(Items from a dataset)

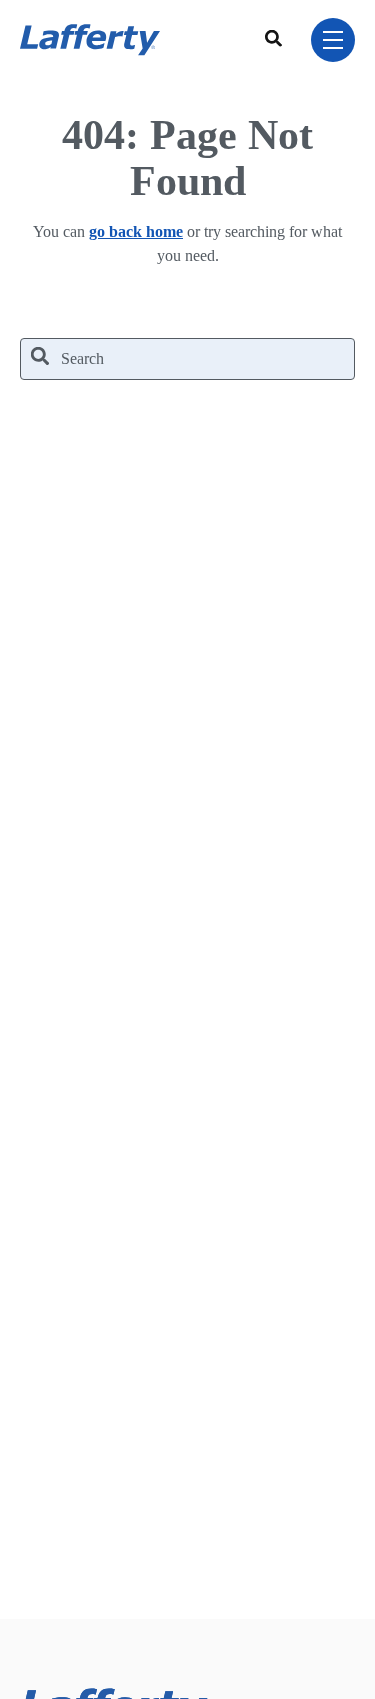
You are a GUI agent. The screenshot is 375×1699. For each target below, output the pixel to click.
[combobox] (276, 40)
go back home (136, 231)
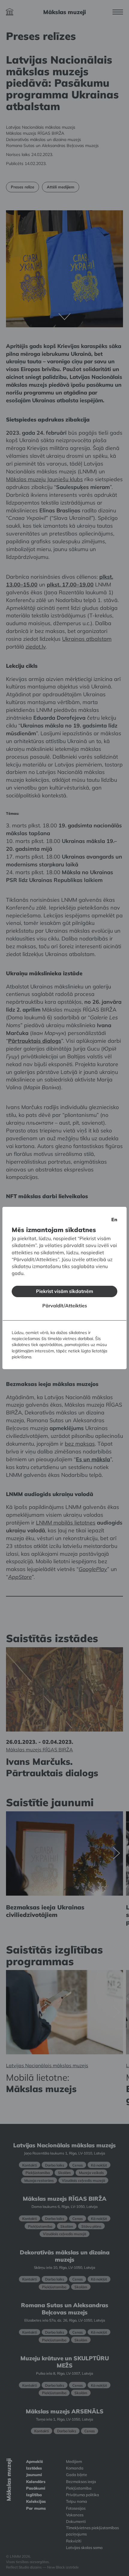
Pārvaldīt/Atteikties (64, 1306)
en (114, 1219)
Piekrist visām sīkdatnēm (64, 1291)
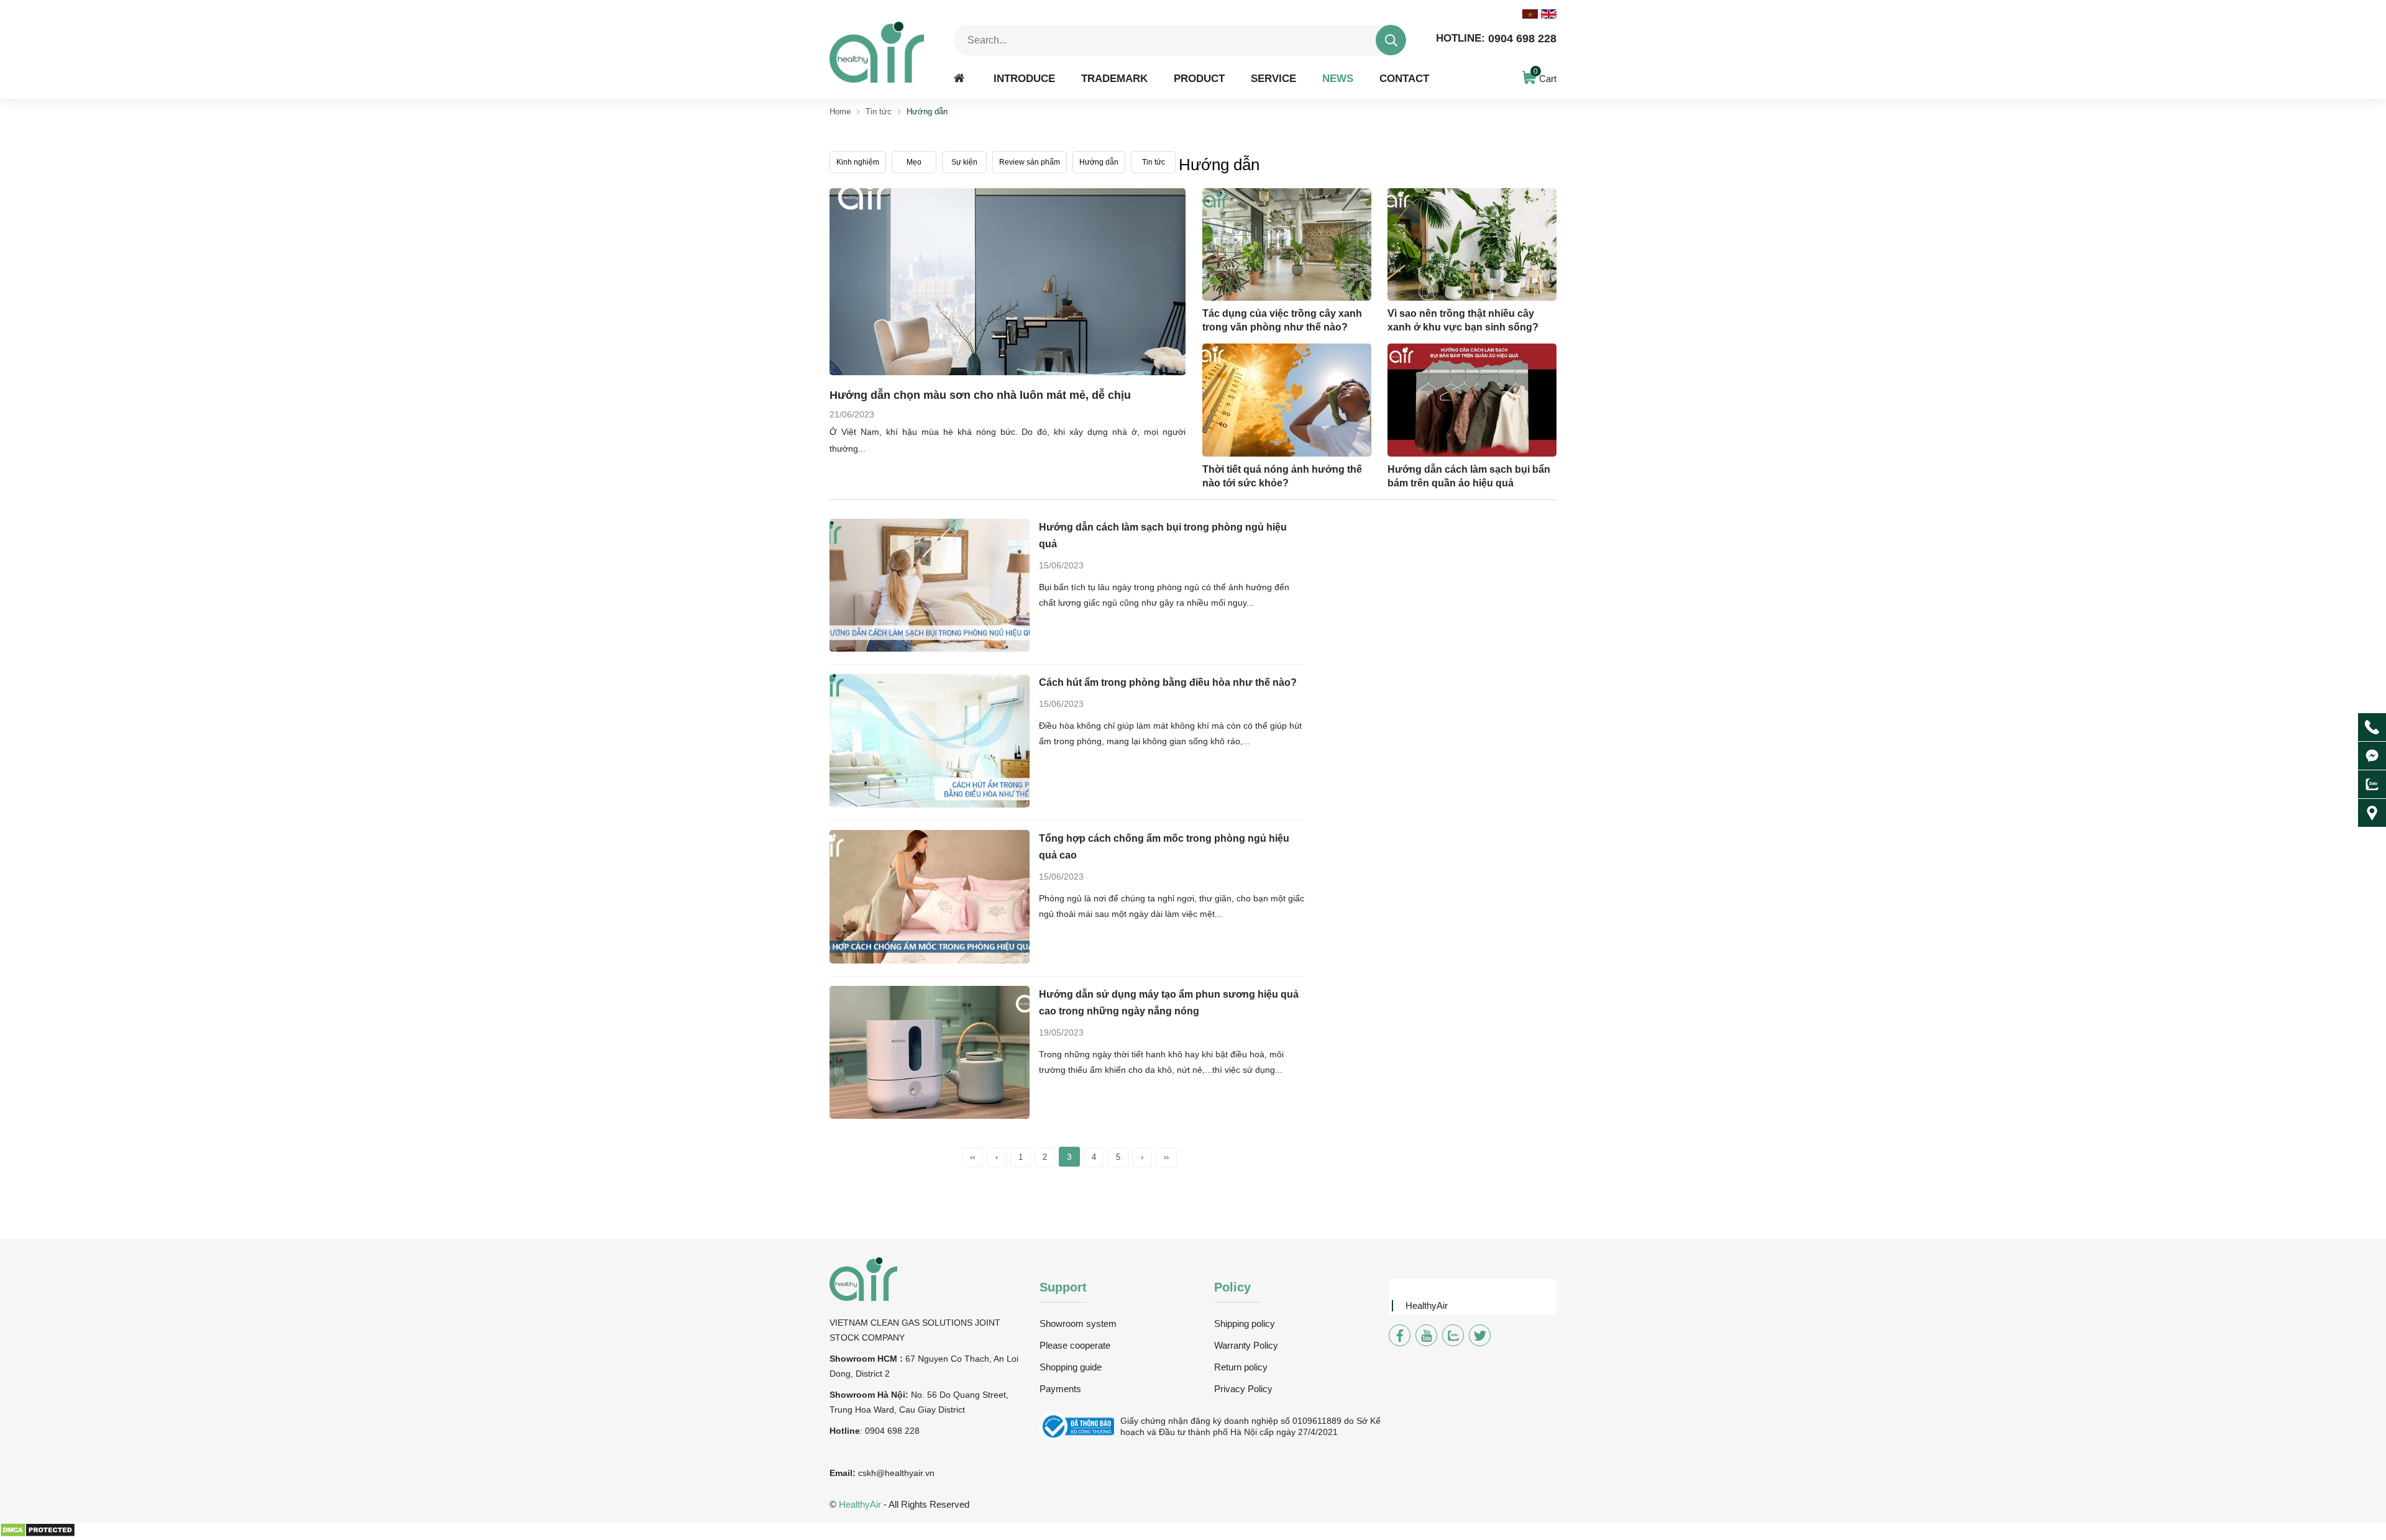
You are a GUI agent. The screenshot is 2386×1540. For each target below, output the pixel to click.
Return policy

**Work task:** Your answer should be the lines from the one containing "You are a GUI agent. The screenshot is 2386×1540." to the end of the entries above, restated exactly and alone.

**The answer:**
You are a GUI agent. The screenshot is 2386×1540. For each target below, output the pixel to click.
Return policy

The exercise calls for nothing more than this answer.